Würzburg Üniversitesi’nden mikrobiyolog Christoph Binsfeld, yürütülen çalışmada bazı bileşiklerin bakterilerde gen aktivitesini tutarlı şekilde değiştirdiğini söyledi. Araştırmada, 94 kimyasalın E. coli bakterisi üzerindeki etkileri analiz edildi. Bulgulara göre, bu maddelerin üçte biri bakteri hücresinde madde giriş ve çıkışını düzenleyen genlerin işleyişini değiştirdi. En güçlü etkinin ise kafeinde gözlemlendiği aktarıldı.
DÜŞÜK SEVİYELİ DİRENÇ MEKANİZMASI
Bilim insanları, bu durumun “düşük seviyeli antibiyotik direnci” olarak bilinen bir olguyu işaret ettiğini belirtti. Klasik antibiyotik direncinden farklı olarak bu mekanizmada, bakteriler ilacı tamamen engellemiyor, ancak genlerdeki değişim ve çevresel tepkilerle antibiyotik emilimi azalıyor.
KAFEİNİN HÜCRELERE ETKİSİ
Tübingen Üniversitesi’nden biyomühendis Ana Rita Broshadou, kafeinin bakteri hücrelerinde madde taşınmasını düzenleyen Rob proteini üzerinden etki gösterdiğini açıkladı. Broshadou, “Kafein, Rob proteiniyle başlayan ve taşıma sistemlerinin yeniden düzenlenmesiyle devam eden bir zincir başlatıyor. Bu nedenle bakteriler daha az antibiyotik emiyor” ifadelerini kullandı.
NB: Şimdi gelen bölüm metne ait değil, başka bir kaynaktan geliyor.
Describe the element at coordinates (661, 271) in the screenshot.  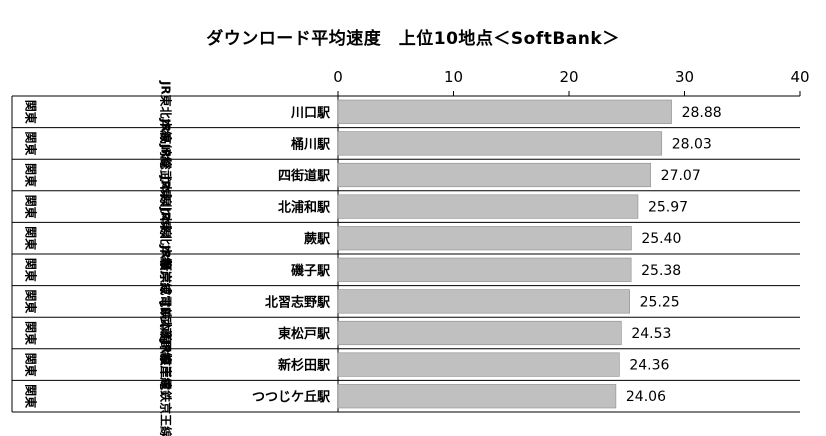
I see `value-label: 25.38` at that location.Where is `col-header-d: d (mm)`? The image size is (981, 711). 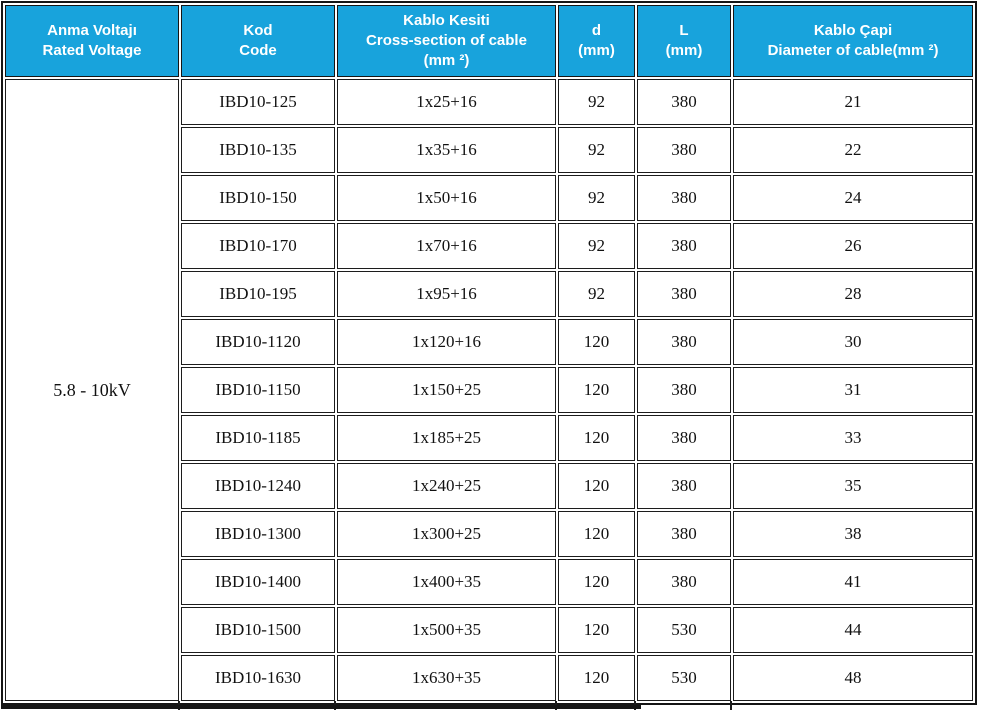 col-header-d: d (mm) is located at coordinates (596, 41).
İNSANLARDA ETKİSİ BELİRSİZ
Araştırmacılar, bulguların yalnızca laboratuvar ortamında gözlemlendiğini, insan vücudunda aynı etkinin olup olmayacağının henüz bilinmediğini vurguladı. Ayrıca, antibiyotik tedavisini etkileyecek düzeyde bir etki için ne kadar kahve tüketilmesi gerektiği konusunda kesin bilgi bulunmadığı belirtildi.
TÜRLERE GÖRE FARKLILIKLAR
Çalışmada, Salmonella enterica bakterisi üzerinde benzer bir etkinin görülmediği kaydedildi. Bu durum, kafeinin yalnızca belirli bakteri türleri üzerinde etkili olabileceğini düşündürüyor.
DAHA FAZLA ARAŞTIRMAYA İHTİYAÇ VAR
Bilim insanları, düşük seviyeli antibiyotik direncinin mekanizmalarının anlaşılmasının tedavi süreçlerinde önemli bir katkı sağlayabileceğini ifade etti. Bu etkileşimin detaylı şekilde incelenmesi halinde, antibiyotiklerin etkinliğinin artırılabileceği kaydedildi.
SICAK İÇECEK UYARISI
Öte yandan uzmanlar, kahve ve çayın çok sıcak tüketilmesinin de sağlık açısından riskli olduğuna dikkat çekti. ABD Ulusal Kanser Enstitüsü’nün araştırmasına göre, aşırı sıcak içecek tüketimi yemek borusu kanseri riskini önemli ölçüde artırabiliyor.